> **Problem requirements**
Please edit the items below by replacing every "screenshot" with "screen capture" and changing nothing else. Leave the pictures out of your answer.

━━ Available data

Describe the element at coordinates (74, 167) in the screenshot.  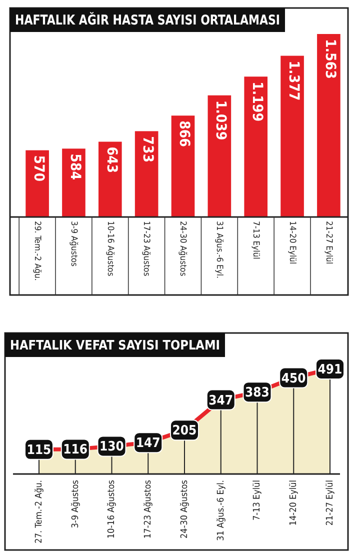
I see `data-label: 584` at that location.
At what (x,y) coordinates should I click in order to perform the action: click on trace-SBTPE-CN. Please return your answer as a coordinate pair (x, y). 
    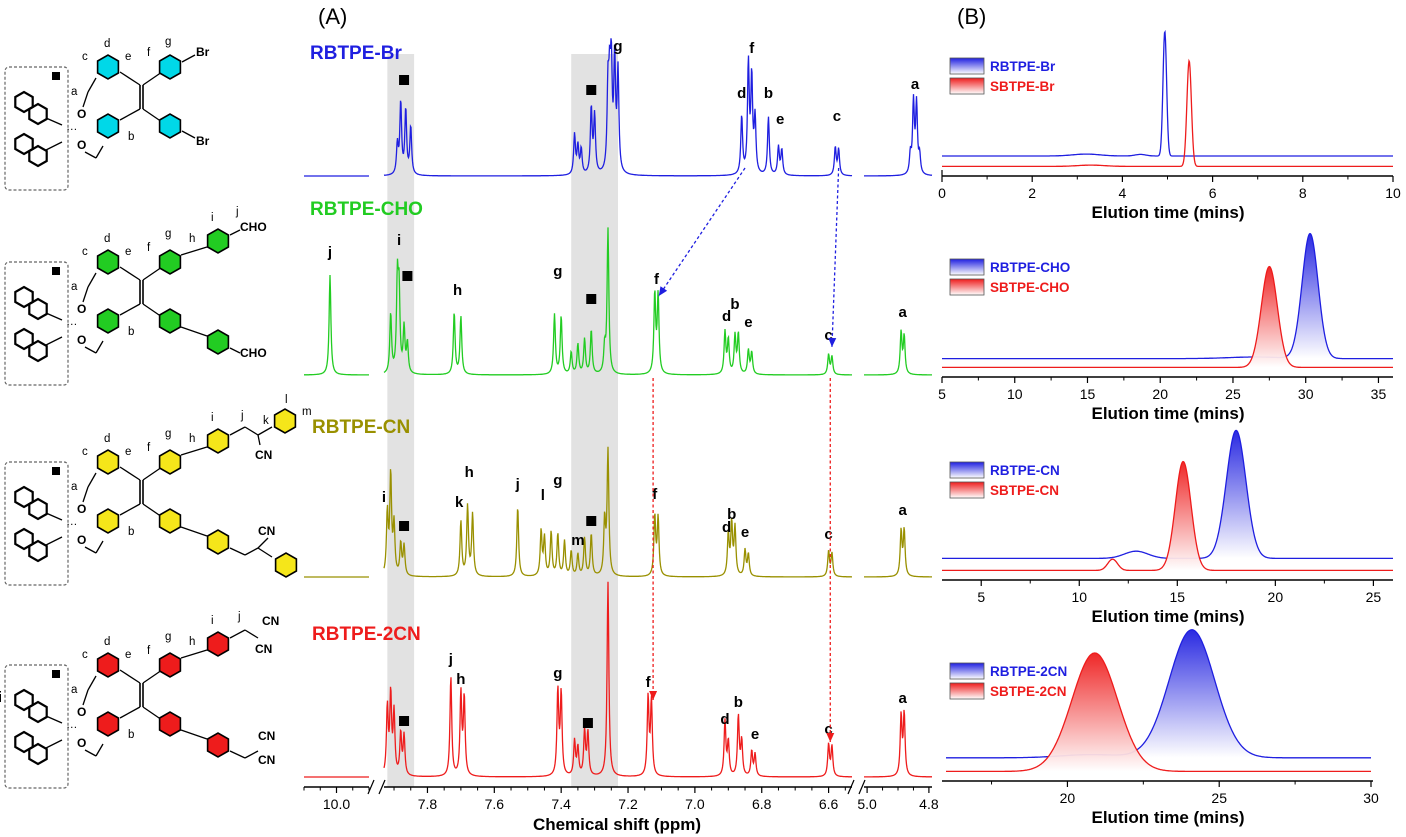
    Looking at the image, I should click on (1168, 516).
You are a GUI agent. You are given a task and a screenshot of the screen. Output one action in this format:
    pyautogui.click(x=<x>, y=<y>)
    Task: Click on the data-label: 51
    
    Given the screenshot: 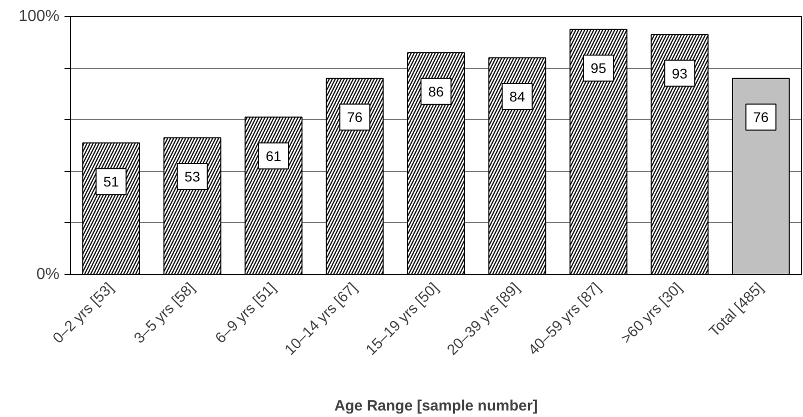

━━━━

> **Task result**
Describe the element at coordinates (74, 167) in the screen capture.  
I see `data-label: 584` at that location.
At what (x,y) coordinates should I click in order to perform the action: click on trace-SBTPE-CN. Please return your answer as a coordinate pair (x, y). 
    Looking at the image, I should click on (1168, 516).
You are a GUI agent. You are given a task and a screen capture of the screen. Output one action in this format:
    pyautogui.click(x=<x>, y=<y>)
    Task: Click on the data-label: 51
    
    Given the screen capture: 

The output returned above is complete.